Super Mario Bros.
Starting at the beginning (ish), is the game that introduced us to the world of the Mushroom Kingdom, Goombas, Koopa Troopas, Princess Toadstool, Mushroom Retainers, and the black magic wielding turtle-dragon Bowser. It was fantastical, with colourful graphics, interesting enemies and characters, unique game mechanics, diverse terrain, power ups, catchy music, and oh, absolutely solid gameplay and level design. The fluidity of Mario’s movement and the sophistication of his physics set this game apart and made it a landmark. It inspired everything else on this list to come and countless other games.
Finely tuned and well thought out, everything in this compact game earned its spot – nothing is out of place, nothing is superfluous. Playing this as a young child, it was like going on a journey. I was underground, in the sky, underwater, I was a hero, I would fall and pick myself back up and try again; it formed my gamer identity. I have fond memories of playing the game with I still revisit this game regularly. The progression of the early levels, when and how elements are revealed to you, is a master class of game design in the way it eases in a new player to its world and structure. It is an early glimpse into the genius of Shigeru Miyamoto. Super Mario Bros. is endlessly fun, refined, and timeless.
Super Mario All-Stars + Super Mario World
Alright, so I’m cheating here to save some space. But, really, you’d be hard pressed to argue that this five game mega cartridge isn’t one of the finest Mario releases. Nintendo expanded the Super Mario All-Stars compilation further in later releases for the West to also include Super Mario World.
Of the early core Mario games, Super Mario World is, in my mind, the definitive Mario game. It may even still be the greatest 2D Mario platformer to me. It has the approachability of the original NES game, with the exaggerated Mario-ness of Super Mario Bros. 3, now with some 16-bit trickery, a slightly more refined power-up system, deeper levels, and the addition of Yoshi.

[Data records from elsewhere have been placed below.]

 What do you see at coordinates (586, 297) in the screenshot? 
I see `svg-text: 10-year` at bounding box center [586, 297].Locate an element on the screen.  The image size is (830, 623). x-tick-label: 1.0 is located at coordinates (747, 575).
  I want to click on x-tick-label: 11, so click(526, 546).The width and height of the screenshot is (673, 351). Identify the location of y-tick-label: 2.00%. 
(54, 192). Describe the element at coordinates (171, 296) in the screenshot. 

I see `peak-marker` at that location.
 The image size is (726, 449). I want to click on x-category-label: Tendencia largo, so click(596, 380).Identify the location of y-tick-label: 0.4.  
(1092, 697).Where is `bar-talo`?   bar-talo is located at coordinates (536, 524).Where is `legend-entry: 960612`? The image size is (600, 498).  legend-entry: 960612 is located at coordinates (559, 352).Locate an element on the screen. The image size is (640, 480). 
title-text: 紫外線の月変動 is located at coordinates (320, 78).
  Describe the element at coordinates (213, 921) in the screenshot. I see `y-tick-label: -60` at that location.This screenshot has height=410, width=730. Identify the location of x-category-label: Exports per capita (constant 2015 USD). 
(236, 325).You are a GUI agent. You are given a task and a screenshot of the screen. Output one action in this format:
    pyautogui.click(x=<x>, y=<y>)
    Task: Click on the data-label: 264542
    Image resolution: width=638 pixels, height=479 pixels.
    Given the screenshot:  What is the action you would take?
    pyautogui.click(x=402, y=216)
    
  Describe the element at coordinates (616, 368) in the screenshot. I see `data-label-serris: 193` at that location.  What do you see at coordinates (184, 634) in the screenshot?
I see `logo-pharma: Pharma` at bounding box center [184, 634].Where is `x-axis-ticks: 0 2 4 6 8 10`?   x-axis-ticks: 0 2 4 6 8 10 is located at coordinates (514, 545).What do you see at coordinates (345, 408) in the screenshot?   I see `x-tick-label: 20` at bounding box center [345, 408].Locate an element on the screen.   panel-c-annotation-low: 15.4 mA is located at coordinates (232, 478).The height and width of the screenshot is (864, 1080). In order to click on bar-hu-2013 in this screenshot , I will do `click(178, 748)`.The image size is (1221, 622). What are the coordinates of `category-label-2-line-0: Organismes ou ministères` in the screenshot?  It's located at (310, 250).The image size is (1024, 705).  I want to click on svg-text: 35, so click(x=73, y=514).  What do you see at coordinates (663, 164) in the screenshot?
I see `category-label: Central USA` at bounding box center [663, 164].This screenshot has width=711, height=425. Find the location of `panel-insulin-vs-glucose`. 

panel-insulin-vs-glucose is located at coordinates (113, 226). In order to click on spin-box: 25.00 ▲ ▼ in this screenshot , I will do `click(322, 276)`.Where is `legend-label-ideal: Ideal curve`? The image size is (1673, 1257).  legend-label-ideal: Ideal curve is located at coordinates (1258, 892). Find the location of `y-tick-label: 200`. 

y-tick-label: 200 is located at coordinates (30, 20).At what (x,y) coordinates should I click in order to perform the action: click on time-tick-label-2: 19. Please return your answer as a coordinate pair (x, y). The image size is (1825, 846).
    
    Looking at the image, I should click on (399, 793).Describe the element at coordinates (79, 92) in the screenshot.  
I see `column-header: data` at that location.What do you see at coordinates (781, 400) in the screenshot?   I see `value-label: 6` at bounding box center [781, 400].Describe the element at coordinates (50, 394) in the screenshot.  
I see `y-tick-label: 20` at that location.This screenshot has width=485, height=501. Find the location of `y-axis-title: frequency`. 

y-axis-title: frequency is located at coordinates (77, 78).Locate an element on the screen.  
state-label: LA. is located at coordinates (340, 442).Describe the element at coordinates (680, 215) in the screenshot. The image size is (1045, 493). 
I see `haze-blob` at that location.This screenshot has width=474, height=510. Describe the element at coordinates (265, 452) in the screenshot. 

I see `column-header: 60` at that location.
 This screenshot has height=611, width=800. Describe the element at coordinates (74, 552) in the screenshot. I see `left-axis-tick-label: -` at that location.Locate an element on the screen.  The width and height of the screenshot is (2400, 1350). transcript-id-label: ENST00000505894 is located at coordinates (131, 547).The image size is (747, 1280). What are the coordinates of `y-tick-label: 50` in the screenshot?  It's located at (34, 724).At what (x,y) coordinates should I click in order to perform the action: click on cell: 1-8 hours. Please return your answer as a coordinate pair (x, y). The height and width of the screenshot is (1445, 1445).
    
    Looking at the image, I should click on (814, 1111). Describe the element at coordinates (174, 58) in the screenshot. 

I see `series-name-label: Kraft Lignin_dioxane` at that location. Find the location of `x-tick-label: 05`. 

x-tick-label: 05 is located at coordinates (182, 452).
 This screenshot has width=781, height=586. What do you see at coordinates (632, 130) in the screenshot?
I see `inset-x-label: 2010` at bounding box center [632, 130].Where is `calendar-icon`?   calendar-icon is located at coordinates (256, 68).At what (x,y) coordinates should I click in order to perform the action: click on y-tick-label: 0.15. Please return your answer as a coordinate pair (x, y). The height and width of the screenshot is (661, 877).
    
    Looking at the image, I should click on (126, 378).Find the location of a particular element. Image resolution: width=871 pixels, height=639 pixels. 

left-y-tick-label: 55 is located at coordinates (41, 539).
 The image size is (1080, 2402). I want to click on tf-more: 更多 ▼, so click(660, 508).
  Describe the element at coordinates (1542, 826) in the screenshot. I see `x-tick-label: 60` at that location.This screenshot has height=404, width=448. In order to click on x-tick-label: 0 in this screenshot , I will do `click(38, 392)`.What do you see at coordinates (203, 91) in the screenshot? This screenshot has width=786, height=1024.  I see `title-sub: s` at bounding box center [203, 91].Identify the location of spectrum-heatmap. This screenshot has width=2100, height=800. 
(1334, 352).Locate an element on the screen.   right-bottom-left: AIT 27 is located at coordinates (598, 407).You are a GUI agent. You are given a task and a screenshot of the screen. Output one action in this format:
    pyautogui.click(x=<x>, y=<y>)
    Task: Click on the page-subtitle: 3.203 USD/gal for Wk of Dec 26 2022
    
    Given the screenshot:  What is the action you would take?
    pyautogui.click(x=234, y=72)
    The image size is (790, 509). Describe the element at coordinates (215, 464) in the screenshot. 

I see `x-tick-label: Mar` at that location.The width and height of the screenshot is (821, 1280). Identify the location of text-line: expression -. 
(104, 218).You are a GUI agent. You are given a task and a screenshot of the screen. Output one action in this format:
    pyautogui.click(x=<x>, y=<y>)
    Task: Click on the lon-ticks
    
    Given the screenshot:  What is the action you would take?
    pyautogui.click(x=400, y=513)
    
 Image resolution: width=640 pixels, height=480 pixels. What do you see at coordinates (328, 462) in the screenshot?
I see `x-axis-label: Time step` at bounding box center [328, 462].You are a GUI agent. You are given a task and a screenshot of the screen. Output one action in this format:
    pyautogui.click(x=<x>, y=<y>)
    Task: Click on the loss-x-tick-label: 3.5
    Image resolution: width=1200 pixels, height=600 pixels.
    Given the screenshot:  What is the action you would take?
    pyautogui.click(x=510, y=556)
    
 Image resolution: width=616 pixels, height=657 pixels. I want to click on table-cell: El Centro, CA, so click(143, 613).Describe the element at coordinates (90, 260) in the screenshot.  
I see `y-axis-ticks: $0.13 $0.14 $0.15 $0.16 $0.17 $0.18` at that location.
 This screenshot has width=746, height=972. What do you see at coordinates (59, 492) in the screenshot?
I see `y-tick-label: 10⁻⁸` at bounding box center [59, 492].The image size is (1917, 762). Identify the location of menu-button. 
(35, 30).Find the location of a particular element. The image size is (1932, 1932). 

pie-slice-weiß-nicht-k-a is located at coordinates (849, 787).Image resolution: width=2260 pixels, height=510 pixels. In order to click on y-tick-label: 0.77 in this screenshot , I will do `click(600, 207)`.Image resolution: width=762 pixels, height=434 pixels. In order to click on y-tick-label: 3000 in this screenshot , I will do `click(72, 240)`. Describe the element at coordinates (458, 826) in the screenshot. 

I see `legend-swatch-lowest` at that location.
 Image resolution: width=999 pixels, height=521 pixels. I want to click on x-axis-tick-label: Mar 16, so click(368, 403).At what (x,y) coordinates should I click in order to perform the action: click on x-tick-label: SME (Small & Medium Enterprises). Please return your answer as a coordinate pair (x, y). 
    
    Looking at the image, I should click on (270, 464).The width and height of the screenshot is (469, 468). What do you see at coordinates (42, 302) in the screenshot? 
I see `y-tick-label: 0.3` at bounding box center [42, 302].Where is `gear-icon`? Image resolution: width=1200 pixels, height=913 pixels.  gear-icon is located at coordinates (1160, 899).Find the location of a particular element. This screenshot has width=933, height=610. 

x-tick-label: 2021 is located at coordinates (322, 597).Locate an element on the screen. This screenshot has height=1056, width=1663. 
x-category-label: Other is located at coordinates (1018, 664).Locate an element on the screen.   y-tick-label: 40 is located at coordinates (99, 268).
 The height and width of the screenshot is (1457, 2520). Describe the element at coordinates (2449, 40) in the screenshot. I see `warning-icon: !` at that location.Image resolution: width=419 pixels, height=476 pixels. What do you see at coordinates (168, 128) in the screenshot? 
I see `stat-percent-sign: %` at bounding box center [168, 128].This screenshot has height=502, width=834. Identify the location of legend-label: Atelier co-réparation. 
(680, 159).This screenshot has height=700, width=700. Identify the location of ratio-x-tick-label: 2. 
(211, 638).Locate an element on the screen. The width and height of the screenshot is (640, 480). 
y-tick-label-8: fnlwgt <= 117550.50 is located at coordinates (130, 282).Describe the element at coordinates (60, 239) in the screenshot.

It’s all a bit more exciting, a bit more challenging, a bit more visual, a bit more frantic, a bit more colourful, with more levels (96 exits!!), wilder enemies, new sound, new friends, and flooded with more hidden secrets. It builds upon the groundwork of all that came before it, and refines it, especially Super Mario Bros. 3.
Adding Yoshi to the mix seriously alters the way you play. You can abandon Yoshi for some extra leverage in a failed jump, but more practically, he grants Mario some much needed defence. Coupled with the hovering item storage box, you can plan ahead, equip yourself, and be well prepared for your adventure. Moreso than in previous Mario games, it feels like you can move purposefully and aren’t so much flying by the seat of your pants.
A game about a flying plumber that rides a dinosaur should only serve to fill you with immense joy, and this game does. Every time I revisit this game, I am beyond pleased. From the flood of nostalgic memories, to the later levels I didn’t get to experience as a kid; to the mischievousness of the Forest of Illusion, to the fun of discovering hidden levels, to the variety present in the Koopaling battles, the memorable soundtrack, the novelty of a skull raft lava lift, to jumping about with goggle-sporting dolphins. Everything in this game just comes together flawlessly.
The game forever remains excellent, fresh, and fully featured, with deep gameplay and refined level design.
As for the rest of this compilation release, I am going to say this right now, but Super Mario Bros. 2 USA is not on my list here individually. Nor is Super Mario Bros.: The Lost Levels. And, get your pitch forks ready, neither is the beloved Super Mario Bros. 3.
I do enjoy these games; they are essential plays, (The Lost Levels to a lesser extend, mind you) but to me they are not complete in a standalone form. I first played these games in this Super NES remake collection. So, for me, these SNES versions hold that necessary element of nostalgia-steeping that classic Mario games imprint on to players. The games look alive with vibrant backgrounds, while the NES versions look cold and sterile. Koji Kondo’s iconic music has been enhanced for the 16-bit era by Soyo Oka. Admittedly, I don’t hold this opinion for the original Super Mario Bros. – largely because I played it on NES first.
With revamped character designs, graphics, detail, environments, and music, All-Stars is a look at these classic games with a pair of rose-coloured glasses. Super Mario Bros. 2 and Super Mario Bros. 3 especially shine in this port. Here they are definitive and provided the basis for later versions on the Game Boy Advance. Super Mario Bros. 3 in particular is now just oozing Mario-ness, and Super Mario Bros. 2 really highlights the aesthetic of being in a far away and different land.
In short, these are terrific and must-play games that have been given a loving makeover: already great games, made even better. This collection of ports is a Mario extravaganza.